# start of Task input

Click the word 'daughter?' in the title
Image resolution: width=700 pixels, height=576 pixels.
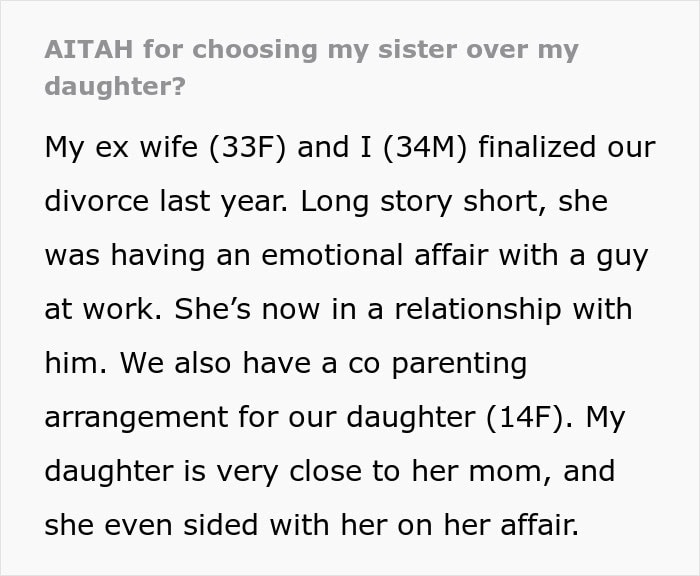(115, 86)
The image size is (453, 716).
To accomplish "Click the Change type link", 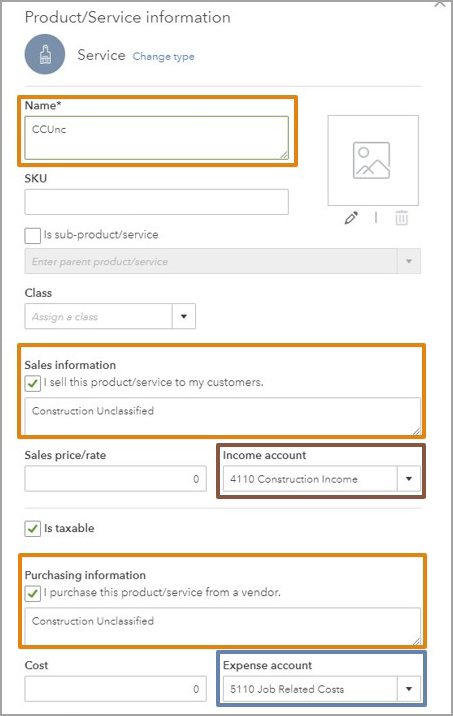I will click(x=163, y=57).
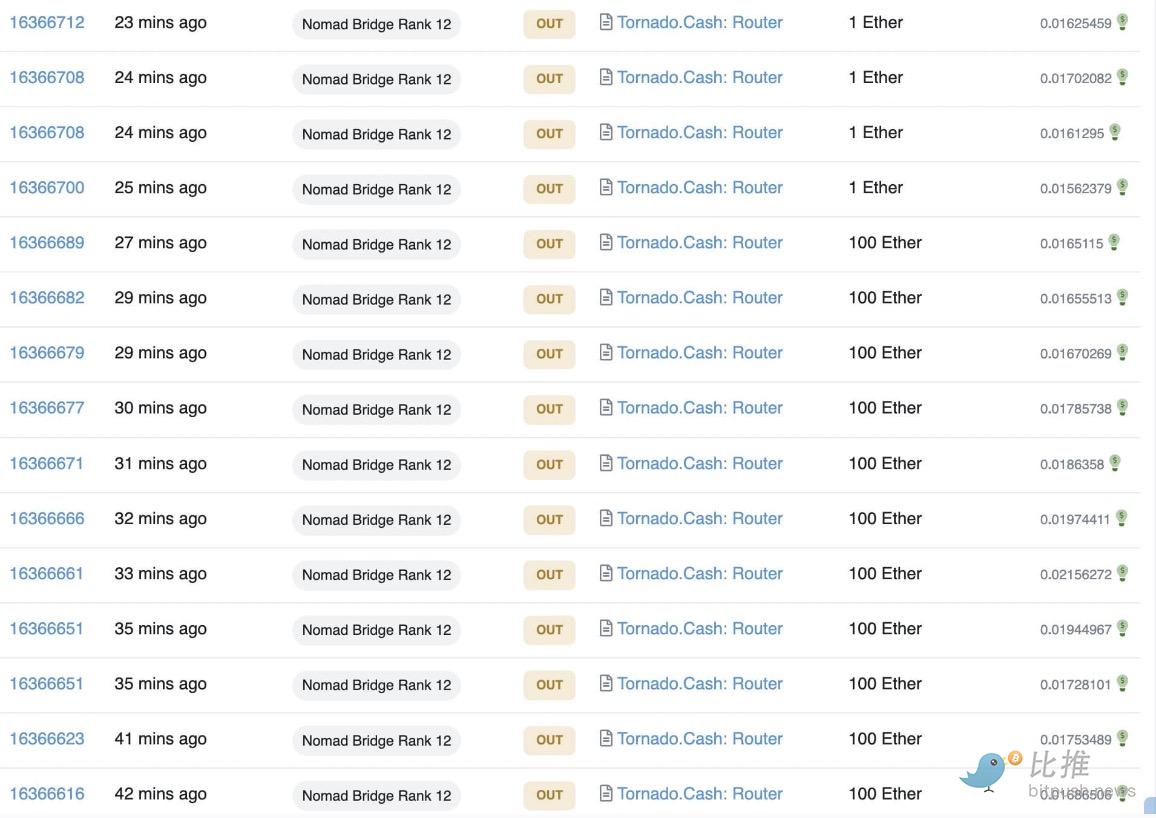Click the lightbulb icon next to fee 0.02156272
This screenshot has width=1156, height=818.
click(1123, 572)
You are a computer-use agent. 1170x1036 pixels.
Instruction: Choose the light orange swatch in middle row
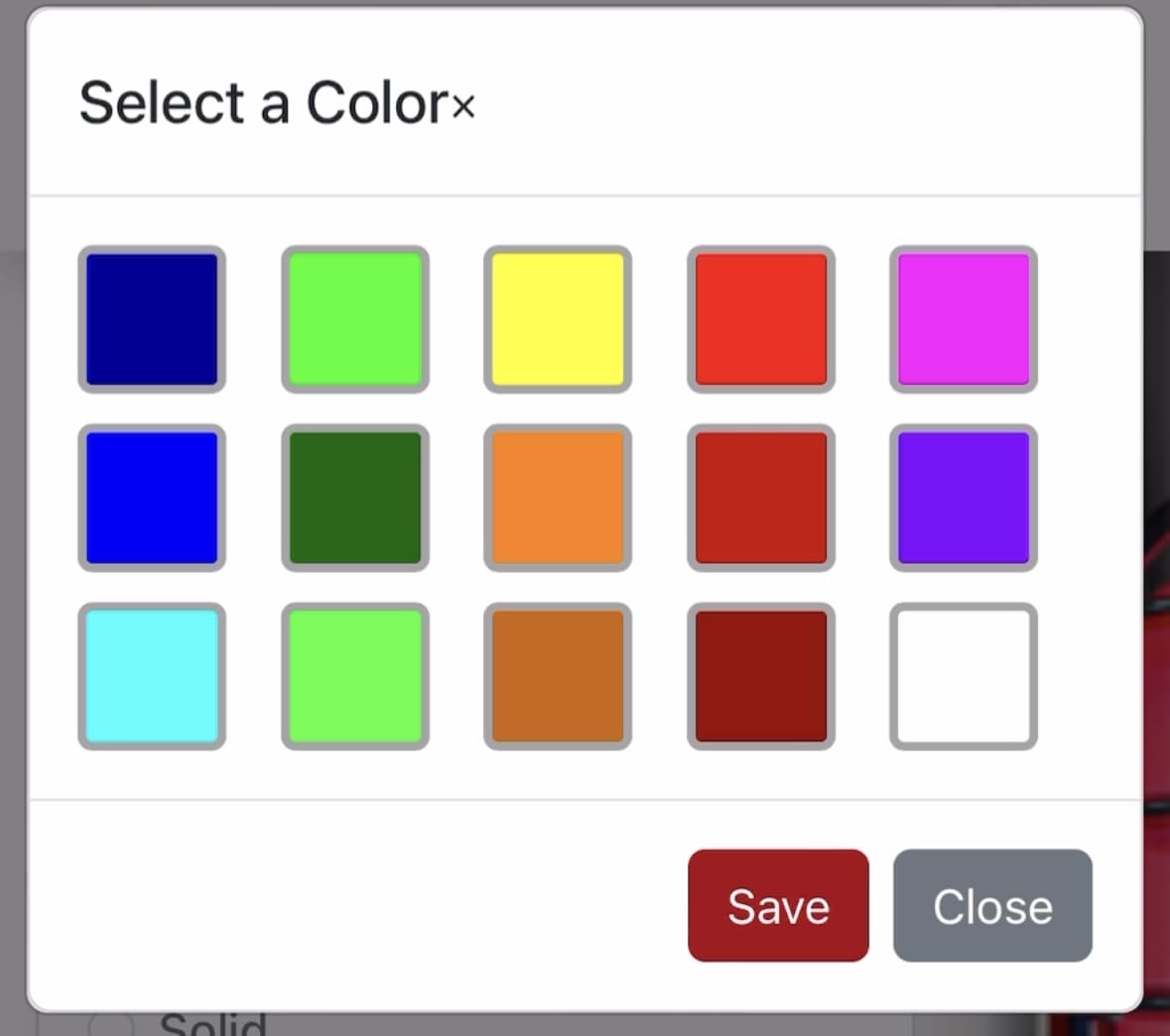point(558,498)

# end of Task input

* Given request *
Starting with the line that has "You are a computer-use" and going on through the end of the records, give those lines as a JSON list of strings, one string per line, with blank lines left out. Leave the pictures out.

* Task result *
[
  "You are a computer-use agent. 1170x1036 pixels.",
  "Instruction: Choose the light orange swatch in middle row",
  "point(558,498)"
]